In that state, the All-America boy type is accused of being the hatchet man in the Tate-LaBianca murders that shocked the nation. A witness testified he killed six of the seven victims for whose deaths hippie leader Charles Manson and three women are on trial.
Friday they put Watson away – his mind gone, a human vegetable near death.
Watson is 24 years old.
Last Sept. 12 a hundred or so bystanders gathered to watch officers take him away.
Watson appeared nervous as he stood in his new blue blazer, gray trousers, striped shirt and maroon tie. His black shoes neatly polished, Watson shuffled his feet slightly as the officers paused for the photographers clustered around the steps.

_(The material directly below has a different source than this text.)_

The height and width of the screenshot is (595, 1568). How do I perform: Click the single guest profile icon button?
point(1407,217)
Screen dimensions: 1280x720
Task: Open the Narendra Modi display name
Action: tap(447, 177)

A wry smile crossed his face as someone in the crowd exclaimed softly, “Look! there he is!”
Except for brief appearances in the nearby county courthouse, Watson had spent all his time in the jail since he was arrested last December in the bizarre slayings of Miss Sharon Tate and six others in August 1969.
His lawyer, Bill Boyd, waged a lengthy battle against extradition, contending the youth could not get a fair trial in California because of public exposure to the facts.
Boyd took the appeal all the way to U.S. Supreme Court Justice Hugo L. Black, who rejected Watson’s plea.
Superior Court Judge George Dell on Friday ordered Watson committed to a California institution and said the young Texan would not stand trial unless he regains sanity.
Dr. Marcus Craham told the judge that Watson “is literally becoming a vegetable. He is being fed by nasal tube. He is rapidly reverting to a fetal state…which would be rapidly fatal.”
After he arrived in Los Angeles, Watson lost weight – from 160 to 110 pounds – jail officials said, and added, “There is a serious possibility he could die from malnutrition.”
Watson spent his time quietly in the double cell in the Collin County jail, McKinney authorities recalled.
“He never had much to say,” a jailer said the day Watson was moved to California. “He watched television and read the newspaper. I think he paid more attention to the sports pages.”
“This boy was raised in the church house,” said Sheriff Tom Montgomery, who is Watson’s second cousin. “Why, his mother and dad are the finest people you’ll ever meet. It’s awful hard for people around here to think he could ever have done the stuff he’s accused of doing.”
Montgomery said Watson was a good prisoner in McKinney.
“Sometimes I think he didn’t know he was there,” the sheriff added.
When Watson and the Los Angeles detectives began walking down the steps to a patrol car, a young girl thrust a bouquet of flowers toward the prisoner.
One of the detectives blocked the flowers with his elbow and a briefcase.
Watson crawled into the car and was driven away perhaps forever from the scene of youthful triumphs.
I have always had such a deep sadness for Watson’s parents. Their lives basically ended the day they found out that their dear son was a murderer.